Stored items
※ ※ ※

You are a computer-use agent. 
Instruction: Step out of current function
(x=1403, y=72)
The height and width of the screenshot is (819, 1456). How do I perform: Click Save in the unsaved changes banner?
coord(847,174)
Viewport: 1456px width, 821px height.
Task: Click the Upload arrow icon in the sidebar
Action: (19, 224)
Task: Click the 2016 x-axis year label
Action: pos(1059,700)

※ ※ ※

TASK OBJECTIVE
From the first line to the last, return the data exactly as written.

EXERCISE OUTPUT
You are a computer-use agent. 
Instruction: Step out of current function
(x=1403, y=72)
The height and width of the screenshot is (819, 1456). How do I perform: Click Save in the unsaved changes banner?
coord(847,174)
Viewport: 1456px width, 821px height.
Task: Click the Upload arrow icon in the sidebar
Action: (19, 224)
Task: Click the 2016 x-axis year label
Action: pos(1059,700)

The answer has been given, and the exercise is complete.